- _EXTRACT PROVIDED_
---

Sunday, May 25, 2008

I Want to Live Like Animals


This may sound silly but do you remember the Savage Garden song from quite a few years ago now that said, "I want to live like animals, careless and free." Well, this was a beautiful song and while I was talking to a good friend of mine the other day it occurred to me that there are some fundamental differences in feelings between animals and humans that make us less likely to be "careless and free," so to speak.


While animals feel pain, pleasure, fear and love (some would debate this, but I am sure from my own experiences with my cat that they do feel love), there are two emotions animals lack: guilt, and regret.


It is true that humans are capable of some of the strongest and most beautiful emotions like love and trust, but the flipside is that regret and guilt are both very strong emotions too, and if we do not keep them in check, theye can become hugely self destructive. If only we could learn to have no regrets like the animals. If only somehow we could make our brain understand that at any point in time in our lives we make the best decision we can with the knowledge that was available to us in that situation.

---

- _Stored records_
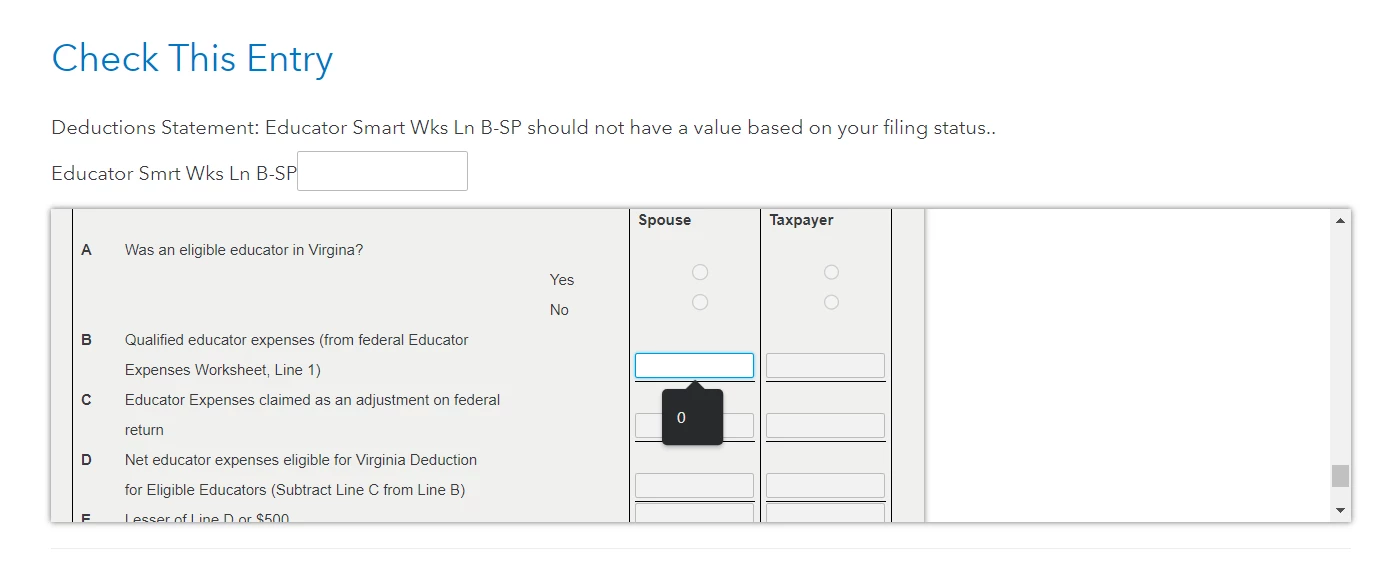Image resolution: width=1392 pixels, height=578 pixels.
Task: Click Taxpayer Line E lesser of Line D field
Action: point(825,512)
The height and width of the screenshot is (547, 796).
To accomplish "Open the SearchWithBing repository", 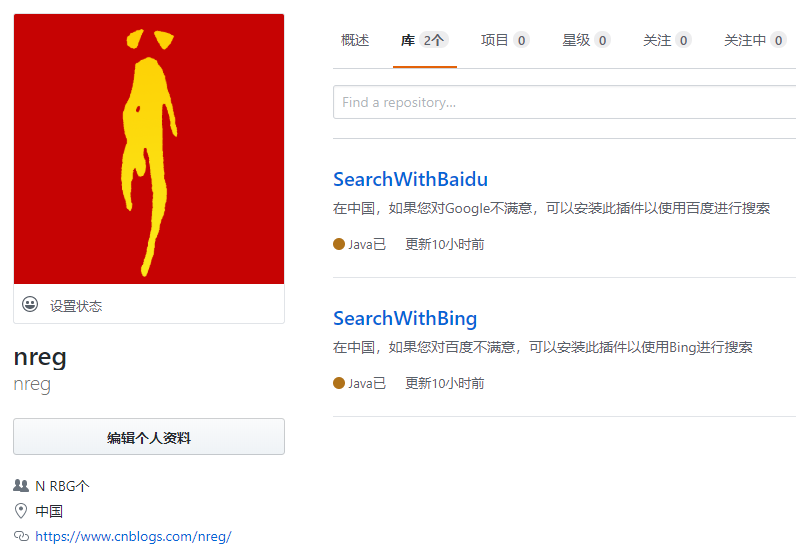I will [405, 318].
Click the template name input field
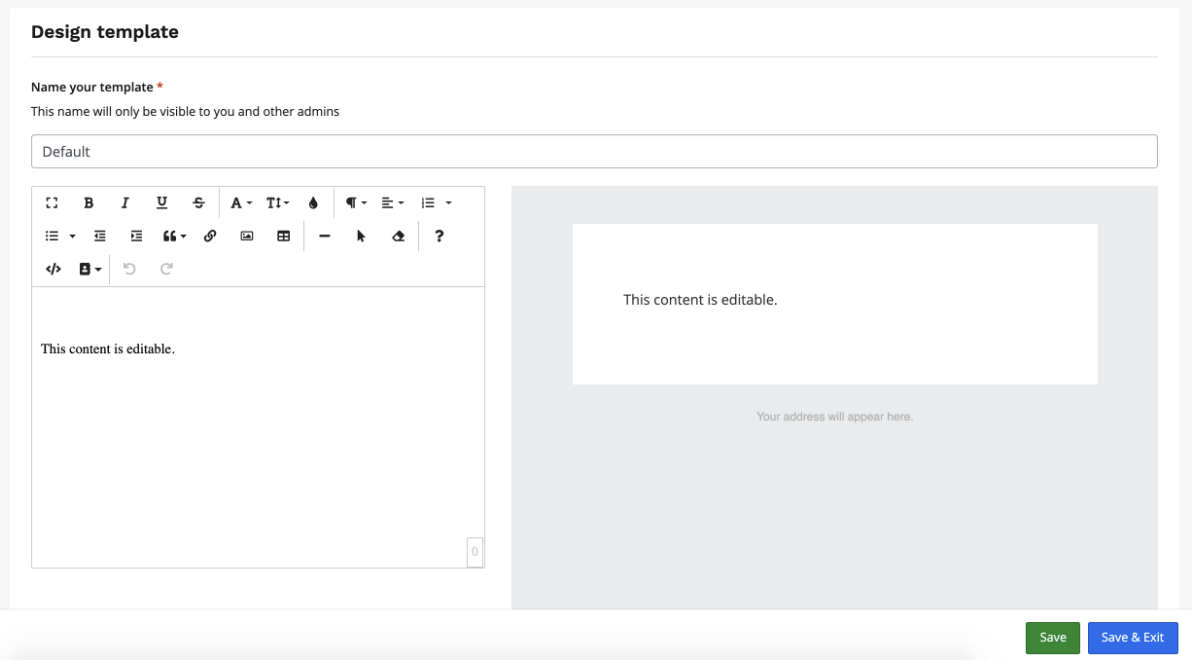The height and width of the screenshot is (660, 1196). point(594,152)
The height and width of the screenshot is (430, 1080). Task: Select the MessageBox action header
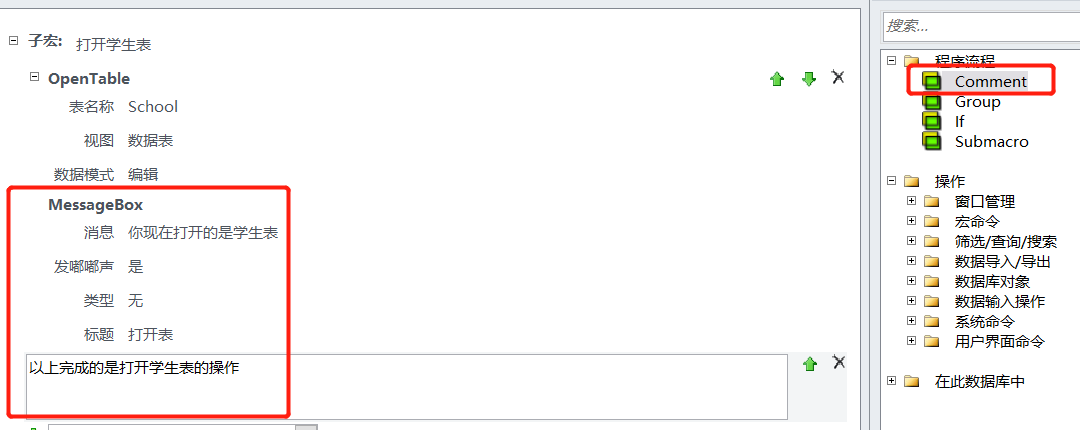click(x=95, y=205)

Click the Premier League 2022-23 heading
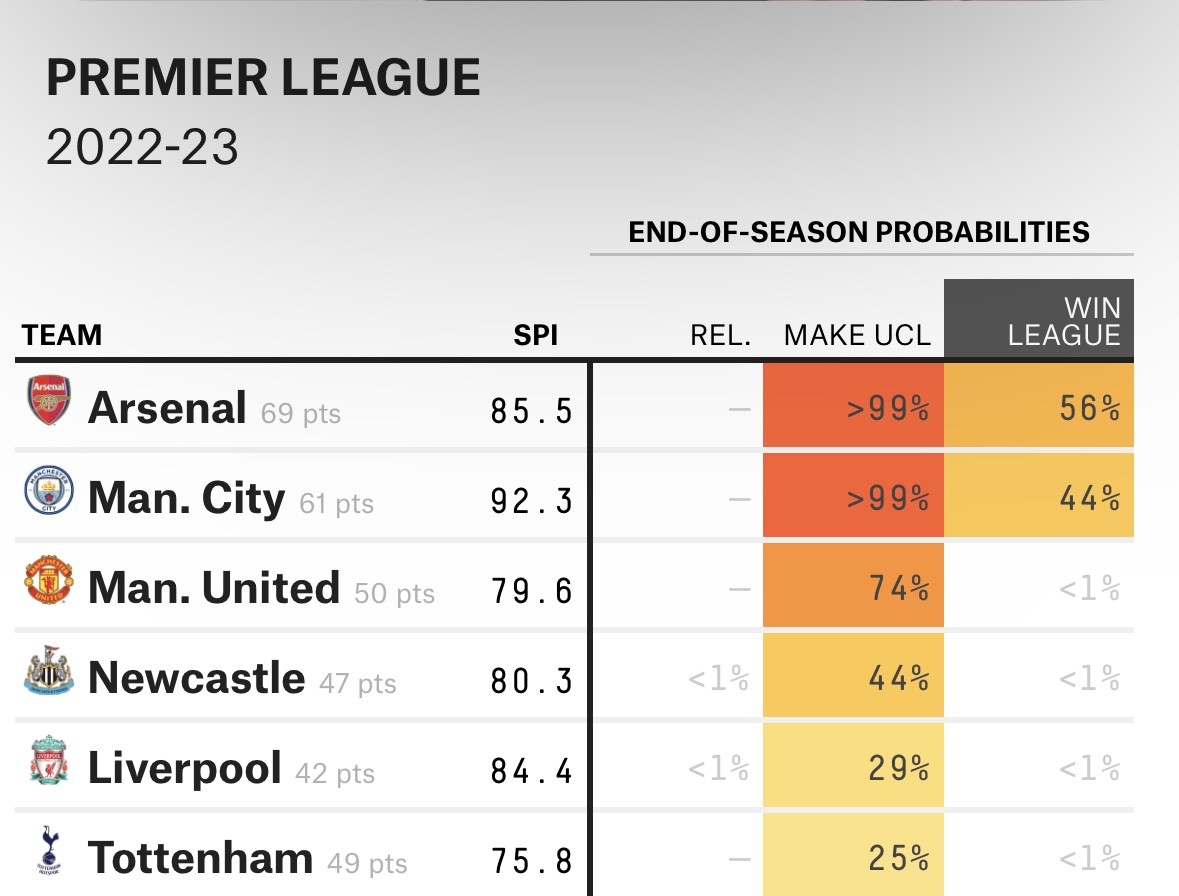[263, 78]
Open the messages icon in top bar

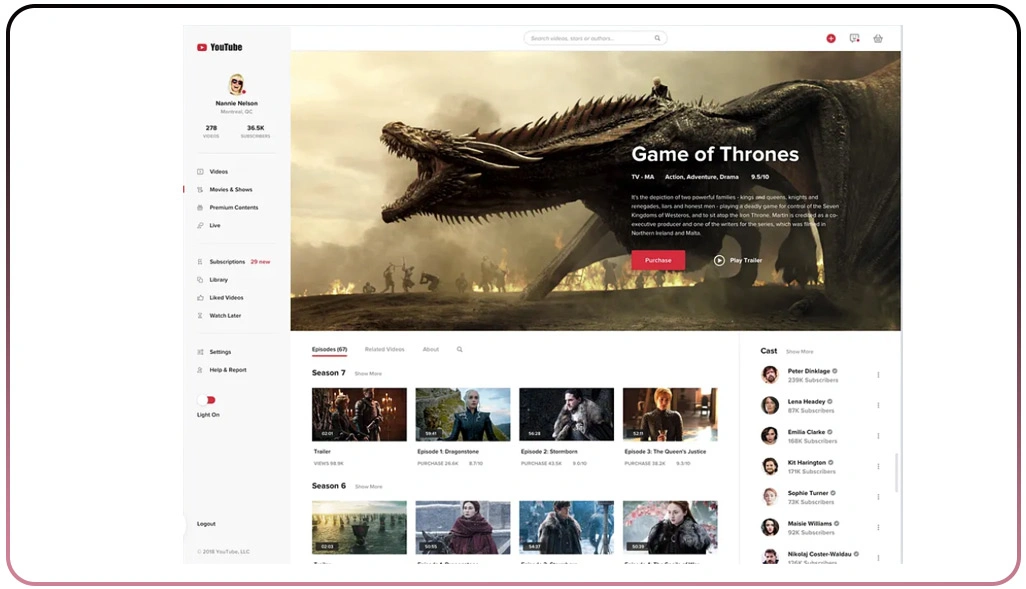(x=854, y=38)
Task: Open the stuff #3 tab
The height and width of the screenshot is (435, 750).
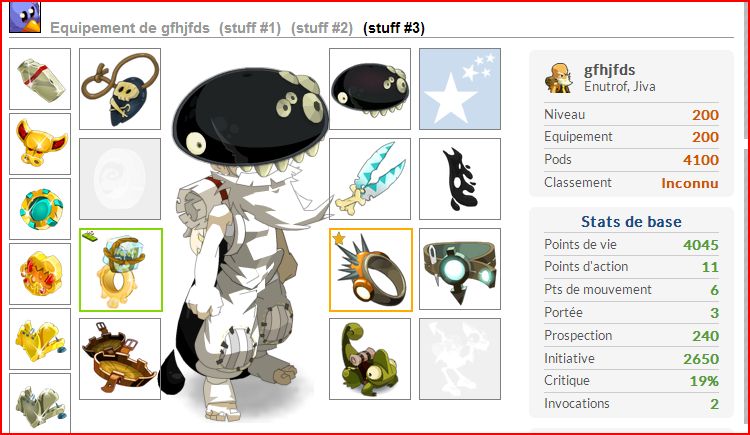Action: coord(394,28)
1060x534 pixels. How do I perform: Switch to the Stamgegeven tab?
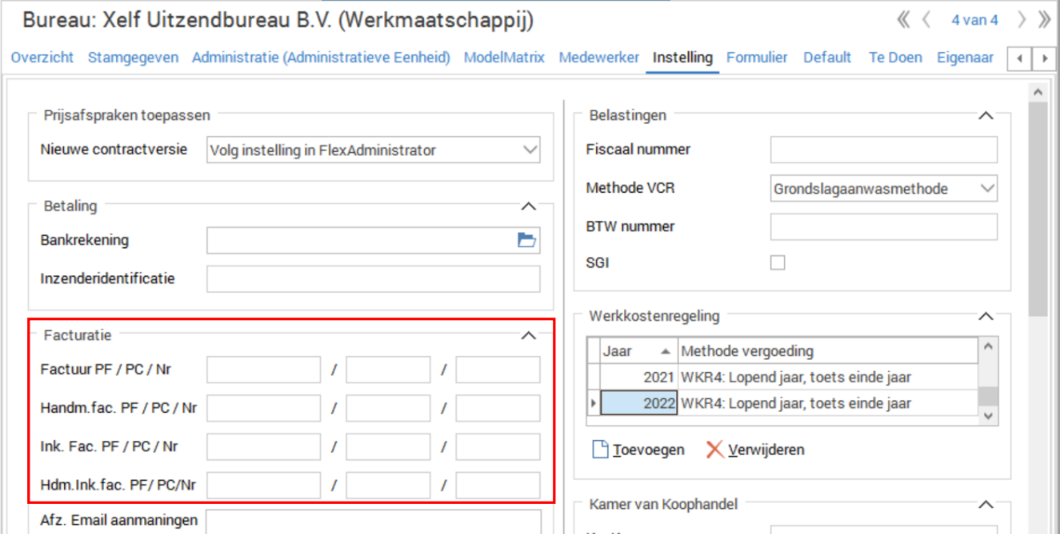[x=133, y=58]
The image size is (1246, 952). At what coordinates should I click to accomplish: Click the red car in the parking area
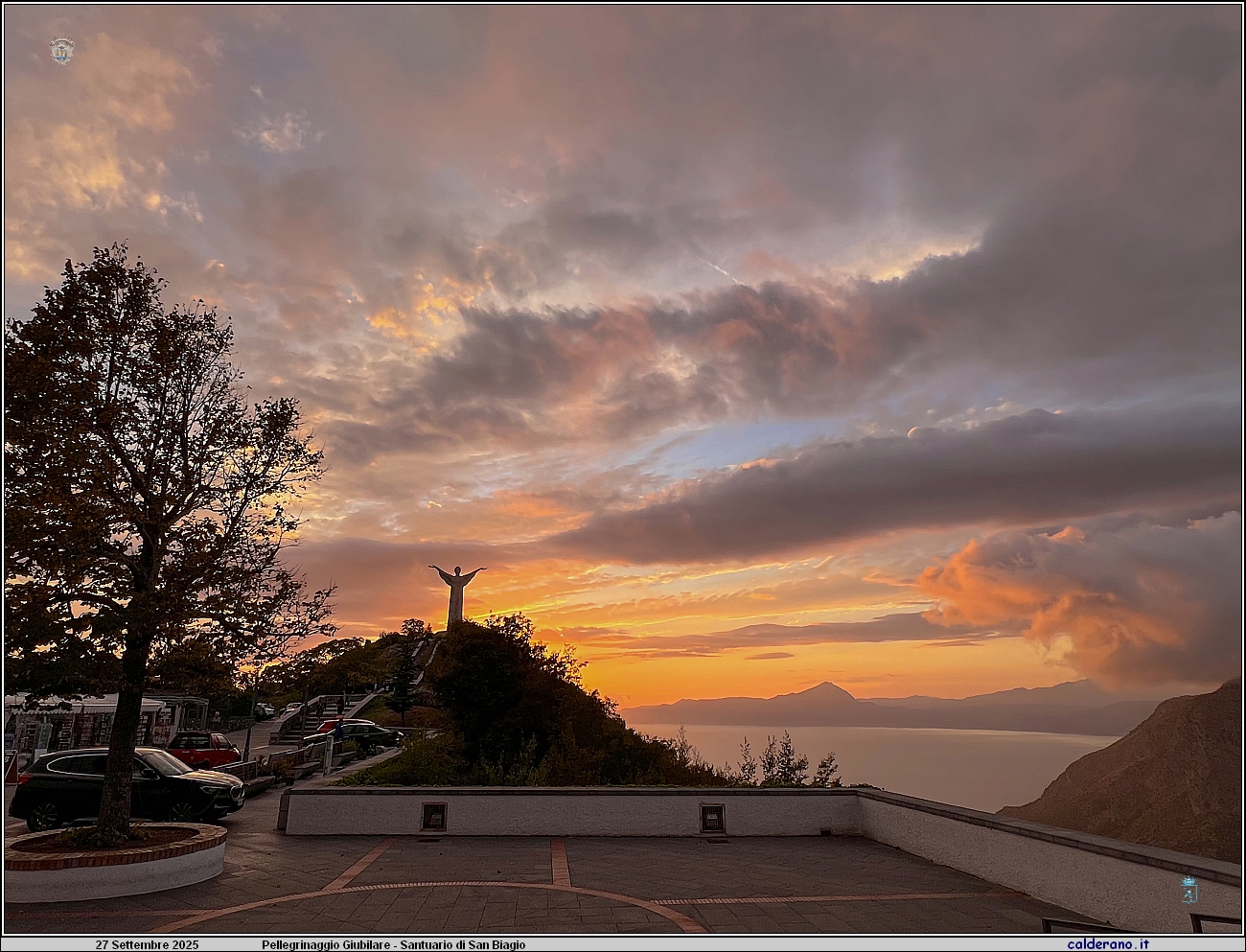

---

- _TASK REQUIREMENTS_
A. In the blog post, which band's song supplies the line "I want to live like animals, careless and free"?
B. According to the blog post, what are all the feelings that animals do feel?

- _ANSWERS BY TASK_
A. Savage Garden

B. Pain, pleasure, fear and love